CHALLENGE 1:
Using the soil treatment text, answer each question below on its own line:
(a) What range, by weight relative to the soil treated, is the most preferred effective amount of the treatment composition?
(b) What does the heat from the exothermic reaction of quicklime with contaminated soil do to the hydrocarbon contaminants?
(c) What effective amount applies to silt contaminated with diesel?
CHALLENGE 2:
Could you give, as a JSON list of strings with one string per line and blank lines omitted, only the rows from the line containing "You are a computer-use agent. Viewport: 1068px" through the line containing "Instruction: Click share", both included?

-- START DOCUMENT TEXT --

The treatment composition selected in step (c) of the method of the present invention preferably comprises one or more components selected from carbonates, oxides and hydroxides of calcium. More preferably, the composition comprises calcium oxide, also referred to as lime or quicklime. Most preferably, the treatment composition consists essentially of calcium oxide.

Whilst the scope of the present invention is not bound by any theory, it is believed that the action of calcium oxide (quicklime) on hydrocarbon contaminants can be explained as follows: Firstly, the quicklime reacts with the contaminated soil material, breaking down the soil structure and thus increasing the surface area. This in turn makes the excavated soil material more granular in composition, aiding its suitability for running over screening machinery, which serves to aerate the soil and further break down the soil structure. Secondly, upon contact of the quicklime with the contaminated soil material, an exothermic reaction is generated, and the resultant heat serves to volatilise and vaporise the hydrocarbon contaminants.

Using the method of the present invention, it is believed that contamination levels at a typical construction site can be brought down to environmentally acceptable levels within a matter of days, rather than the weeks and months typically required by conventional methods.

In step (d) of the method of the present invention, the effective amount of the treatment composition is preferably calculated as a percentage weight relative to the weight of soil being treated. Most preferably, the effective amount of treatment composition is in the range of 2% to 12% by weight, relative to the weight of soil being treated.

Calculation of the effective amount of treatment composition will be influenced by two major factors: the nature of the contaminant(s) and the nature of the soil(s). The nature of the contaminant(s) influences calculation of the effective amount as follows:

• • for petrol, the effective amount of treatment composition will be in the range of from 2% to 6% by weight, relative to the weight of soil being treated;
  • for diesel, the amount will be in the range of from 3% to 8%; and
  • for oils, the amount will be in the range of from 6% to 12%.

Similarly, the nature of the soil(s) influences calculation of the effective amount, as follows:

• • for granular soils, the effective amount of treatment composition will be in the range of from 2% to 6% by weight, relative to the weight of soil being treated;
  • for silt, the amount will be in the range of from 3% to 9%; and
  • for clay, the amount will be in the range of from 4% to 12%.

As will be appreciated, the above ranges for the effective amount of treatment composition give rise to different preferred ranges for different combinations of contaminant(s) and soil(s), as follows:

• • for granular soil contaminated with petrol, the effective amount of treatment composition will be in the range of from 2% to 6% by weight, relative to the weight of soil being treated;
  • for silt contaminated with petrol, the effective amount will be in the range of from 3% to 6% by weight;
  • for clay contaminated with petrol, the effective amount will be in the range of from 4% to 6% by weight;
  • for granular soil contaminated with diesel, the effective amount will be in the range of from 3% to 6% by weight;
  • for silt contaminated with diesel, the effective amount will be in the range of from 3% to 8% by weight;
  • for clay contaminated with diesel, the effective amount will be in the range of from 4% to 8% by weight;
  • for granular soil contaminated with oil, the effective amount will be substantially 6% by weight;
  • for silt contaminated with oil, the effective amount will be in the range of from 6% to 9% by weight; and
  • for clay contaminated with oil, the effective amount will be in the range of from 6% to 12% by weight.

-- END DOCUMENT TEXT --
-- START RECORDS SHOWN --

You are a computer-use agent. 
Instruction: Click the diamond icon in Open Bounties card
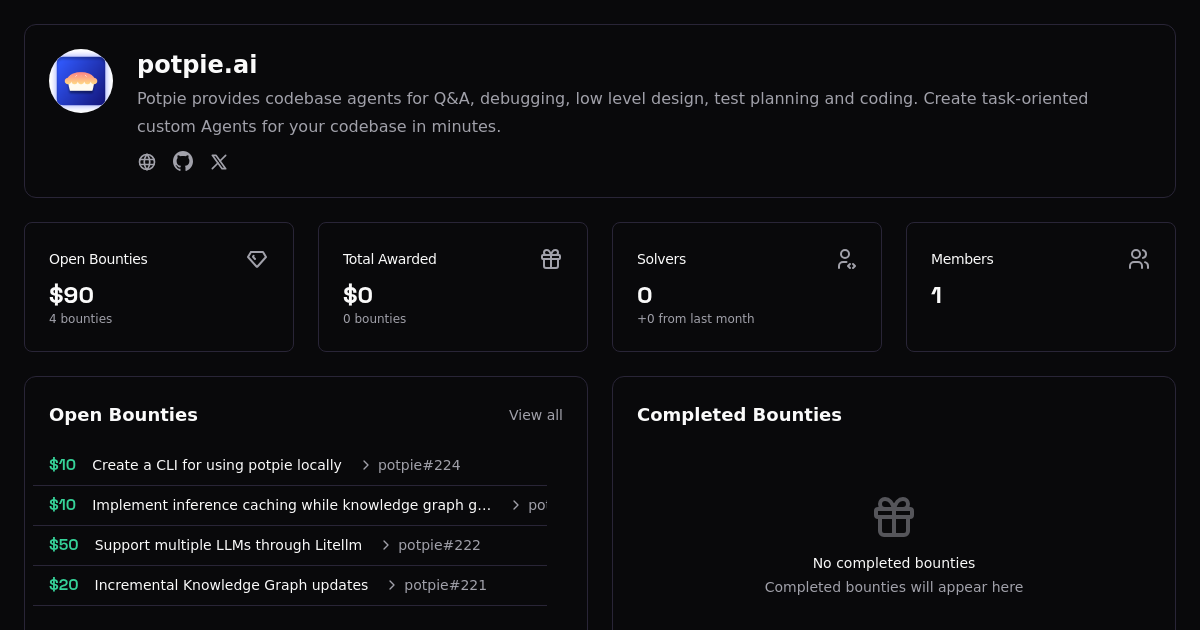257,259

-- END RECORDS SHOWN --
-- START RECORDS SHOWN --

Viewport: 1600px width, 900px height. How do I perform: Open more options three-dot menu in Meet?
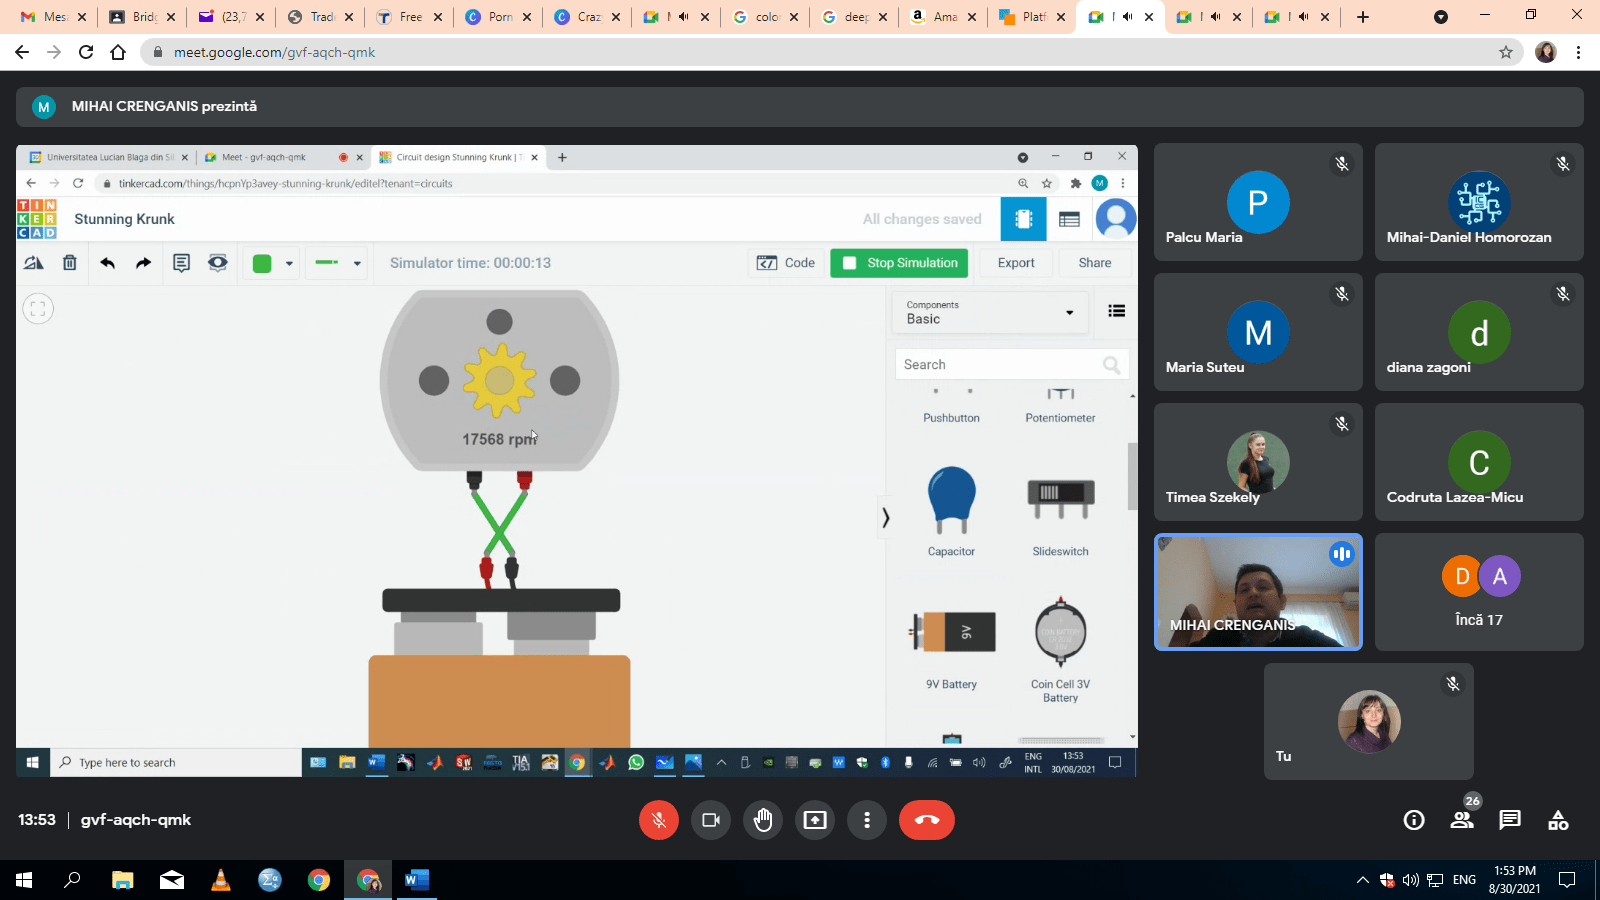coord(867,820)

-- END RECORDS SHOWN --
-- START RECORDS SHOWN --

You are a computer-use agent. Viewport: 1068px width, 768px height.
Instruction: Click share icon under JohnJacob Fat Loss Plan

-- END RECORDS SHOWN --

COMPLETE OUTPUT 1:
(a) 2% to 12% by weight
(b) It volatilizes and vaporizes them.
(c) 3% to 8% by weight

COMPLETE OUTPUT 2:
[
  "You are a computer-use agent. Viewport: 1068px width, 768px height.",
  "Instruction: Click share icon under JohnJacob Fat Loss Plan"
]